The Federal Clean Air Act requires states to protect and improve visibility in national parks and wilderness areas. The Clean Air Act has a goal of returning visibility in these areas to natural conditions by the year 2064. Congress designated 156 national parks and wilderness areas as "mandatory federal Class 1 areas" where visibility is especially important. All states must submit plans to EPA to reduce air pollutants that affect visibility in their mandatory Class 1 areas.
Washington has eight Class 1 areas, totaling more than 3.3 million acres of land. They are:
- Alpine Lakes Wilderness area
- Glacier Peak Wilderness area
- Goat Rocks Wilderness area
- Mt. Adams Wilderness area
- Mt. Rainier National Park
- North Cascades National Park
- Olympic National Park
- Pasayten Wilderness area
Washington's eight Class 1 areas.
We measure visibility by collecting and analyzing particles in the air as part of the Interagency Monitoring of Protected Visual Environments (IMPROVE) monitoring network. We do this in partnership with the National Park Service and U.S. Forest Service. In Washington, there are nine IMPROVE monitoring sites. One 24-hour air sample is collected at each site every three days, providing up to 121 samples each year from each site.
Once the samples are collected, they are analyzed for substances such as sulfate, nitrate, carbon-containing particles, sea salt, and dirt and sand, all of which affect visibility. We calculate visibility based on the types and amounts of substances in the particles.
We show visibility in one of three ways:
- Visual range (the number of miles or kilometers the naked eye can see).
- Deciviews (the number on a visibility index where the higher the number, the worse the visibility). A change in visibility of two deciviews can be noticed by the human eye.
- A measure of light scatter using an instrument such as a nephelometer.
Long-term monitoring trends suggest that visibility is improving somewhat at Washington's national parks and wilderness areas.
Regional Haze State Implementation Plan
A regional haze State Implementation Plan (SIP) was created in 2010 to define a strategy for improving visibility in our Class 1 Areas. Through the Western Regional Air Partnership, we worked closely with other states and organizations to write the SIP. This plan documented existing conditions and identified key sources of air pollution.
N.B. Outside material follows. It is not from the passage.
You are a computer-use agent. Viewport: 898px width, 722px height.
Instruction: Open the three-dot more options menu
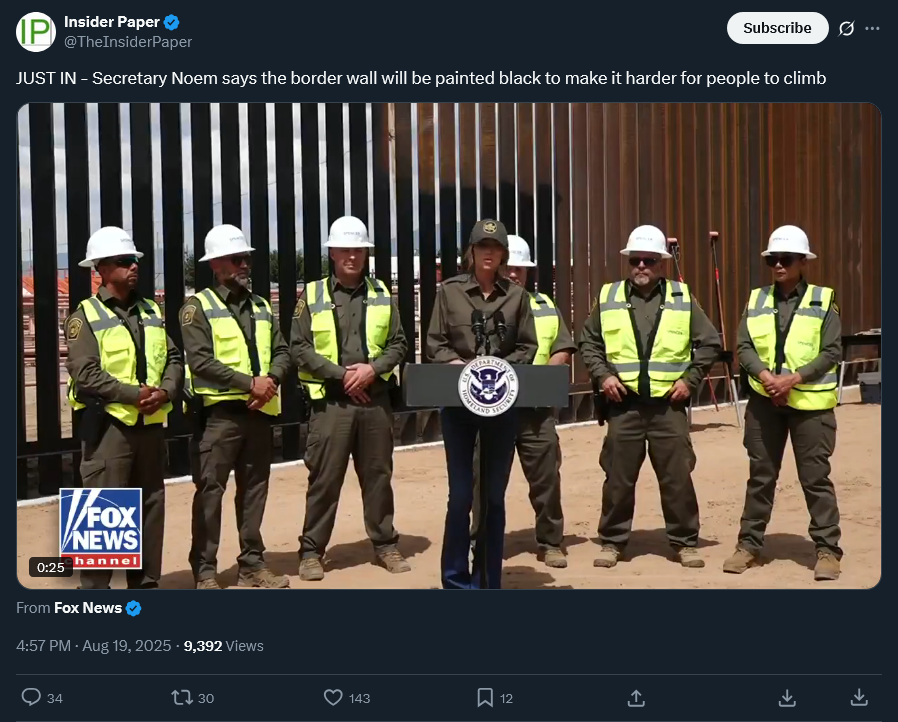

The SIP noted that retrofitting emission technology at large industrial sources and existing federal and state controls are important for making reasonable progress by 2018. Updates to this strategy will occur periodically.
Haze reduction results
In 2011, as a result of a 2010 law (Chapter 80.80 RCW), a significant step was achieved in reducing regional haze when the TransAlta power plant in Centralia agreed to install nitrogen oxide reducing technology on two coal boilers.